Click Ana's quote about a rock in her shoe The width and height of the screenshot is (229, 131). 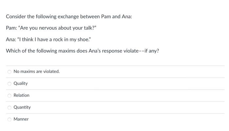click(x=54, y=39)
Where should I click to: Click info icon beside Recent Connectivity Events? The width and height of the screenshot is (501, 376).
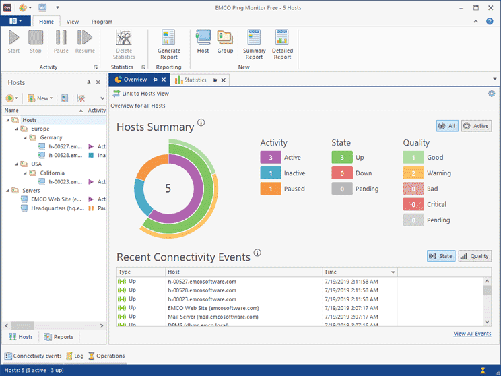click(257, 253)
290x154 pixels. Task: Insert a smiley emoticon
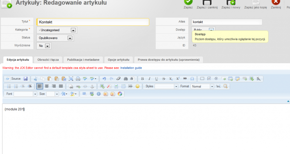[137, 86]
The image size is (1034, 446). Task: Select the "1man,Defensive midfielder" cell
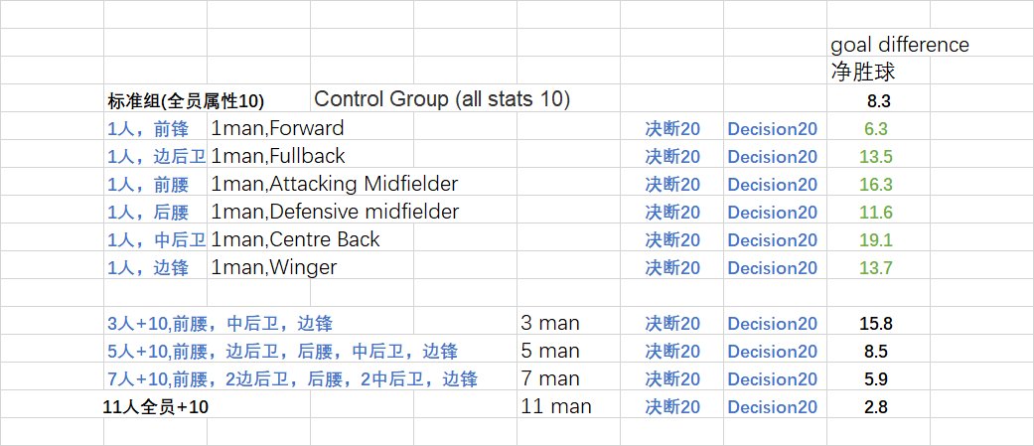point(335,212)
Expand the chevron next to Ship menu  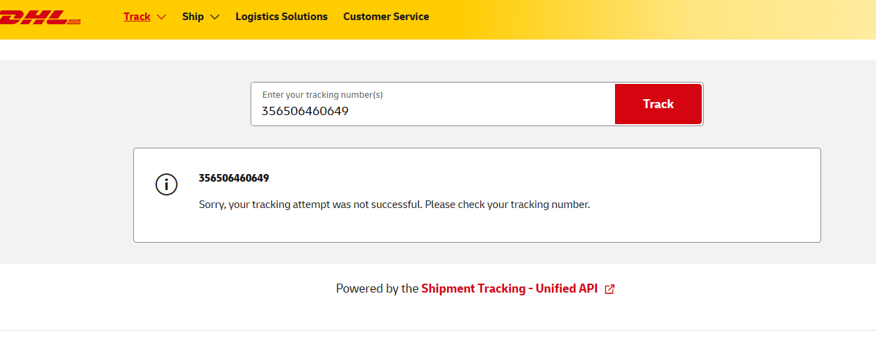point(214,17)
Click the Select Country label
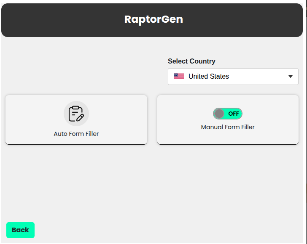Screen dimensions: 307x244 191,61
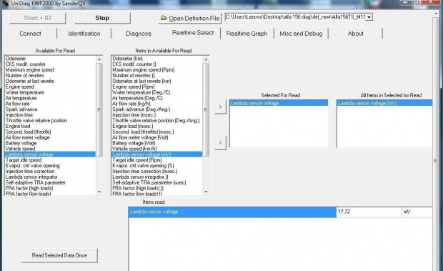Click the Available For Read scrollbar thumb
This screenshot has width=443, height=271.
pos(99,109)
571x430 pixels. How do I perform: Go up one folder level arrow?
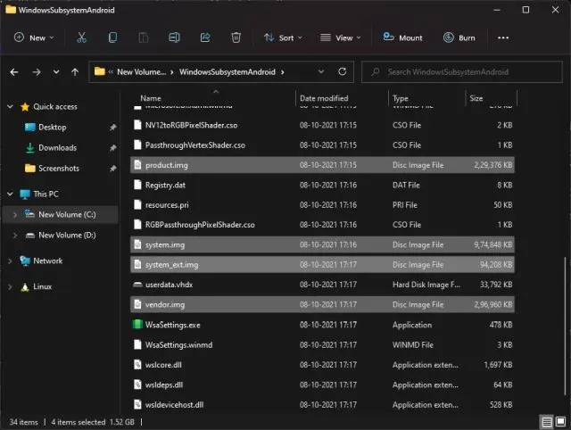coord(75,71)
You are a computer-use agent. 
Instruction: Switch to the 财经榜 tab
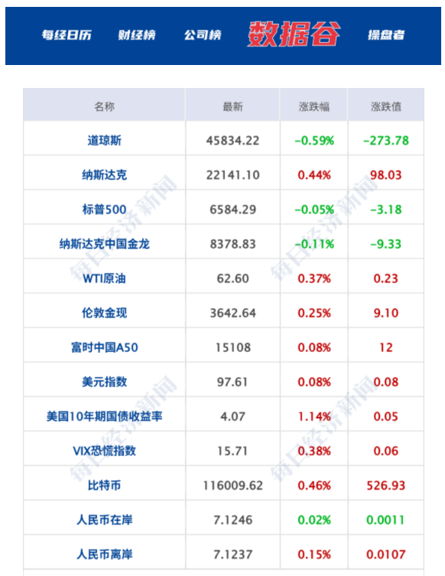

####################

## REQUIRED ACTION
Transcribe only the lines from the one holding "571x430 pixels. How" through the last line of the listing above, inclusive, and do not include the pictures.

## RESPONSE TO THIS TASK
571x430 pixels. How do I perform: Go up one folder level arrow?
coord(75,71)
You are a computer-use agent. 
Instruction: Switch to the 财经榜 tab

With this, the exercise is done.